**Task objective:** Copy everything from the line containing "You are a computer-use agent. Viewport: 1705px" down to the line containing "(x=1614, y=1006)", both of those lines included, exactly as they stand in the rows.

**Task data:**

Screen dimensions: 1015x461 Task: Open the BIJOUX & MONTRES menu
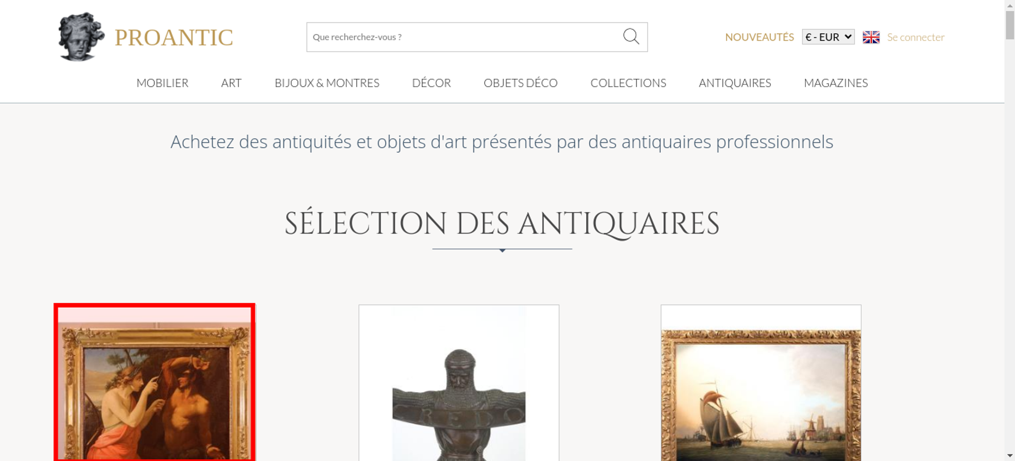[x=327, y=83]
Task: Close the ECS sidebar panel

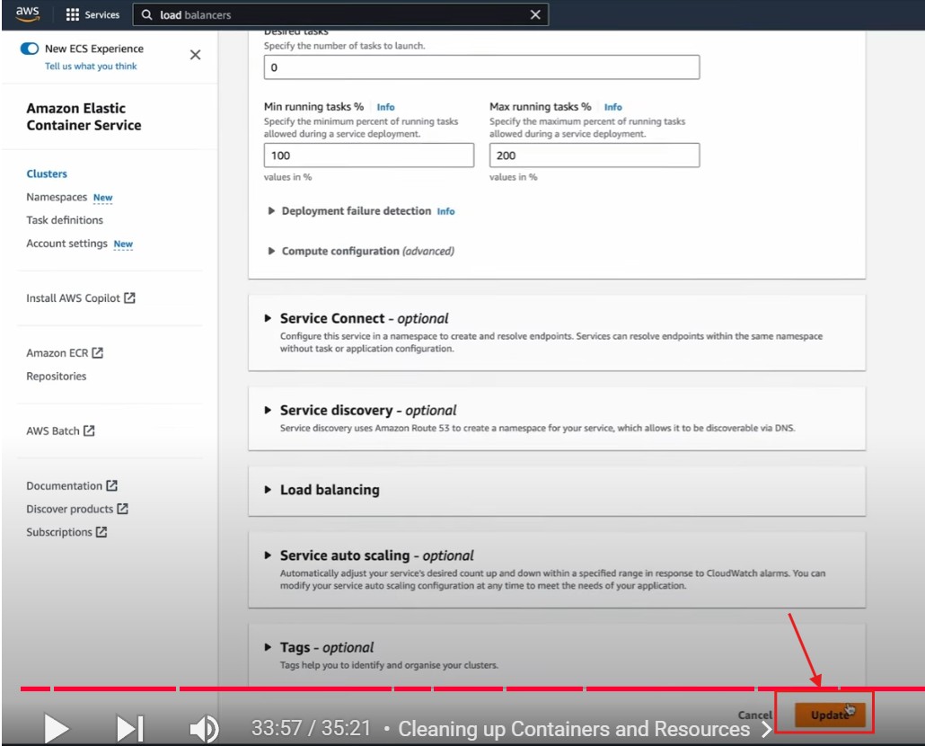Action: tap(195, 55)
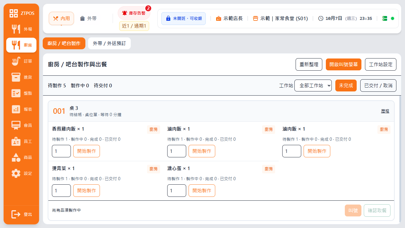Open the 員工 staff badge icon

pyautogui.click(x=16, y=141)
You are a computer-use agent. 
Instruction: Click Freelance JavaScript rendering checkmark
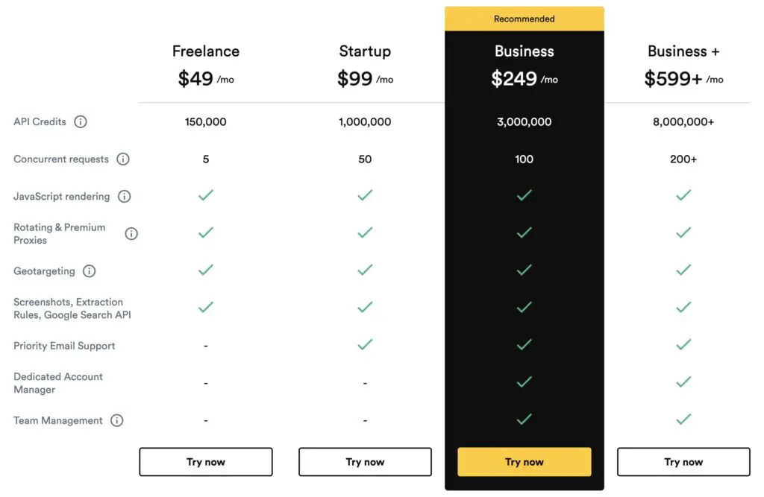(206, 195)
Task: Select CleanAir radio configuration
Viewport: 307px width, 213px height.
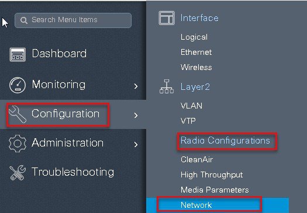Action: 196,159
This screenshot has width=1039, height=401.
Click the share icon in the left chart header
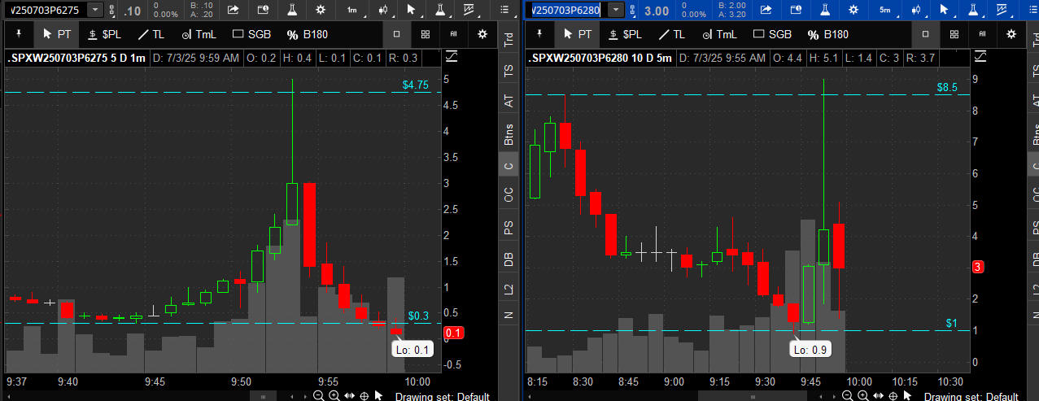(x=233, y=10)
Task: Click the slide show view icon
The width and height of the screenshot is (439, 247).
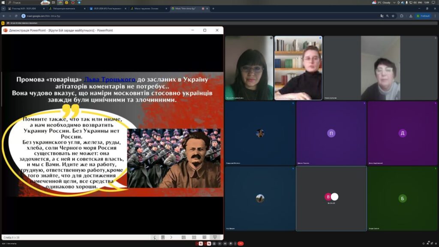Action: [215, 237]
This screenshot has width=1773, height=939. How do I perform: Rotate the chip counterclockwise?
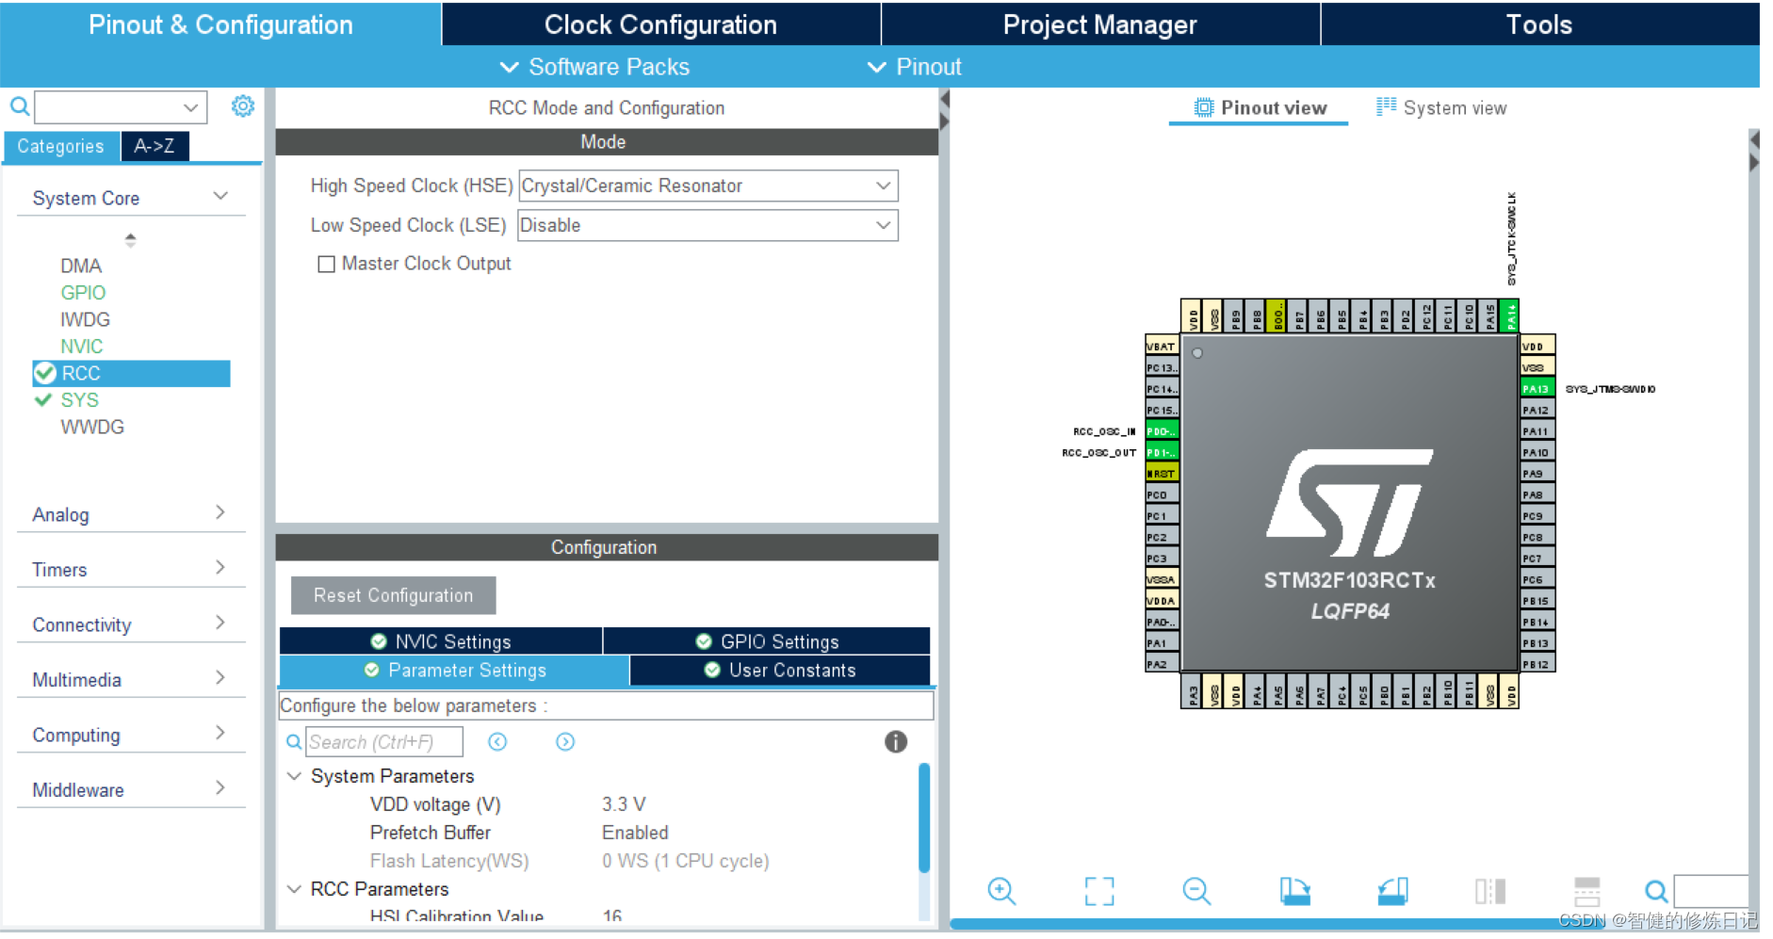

---

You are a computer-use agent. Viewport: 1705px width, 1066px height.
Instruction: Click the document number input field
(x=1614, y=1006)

**Answer below:**
You are a computer-use agent. Viewport: 1705px width, 1066px height.
Instruction: Click the document number input field
(x=1614, y=1006)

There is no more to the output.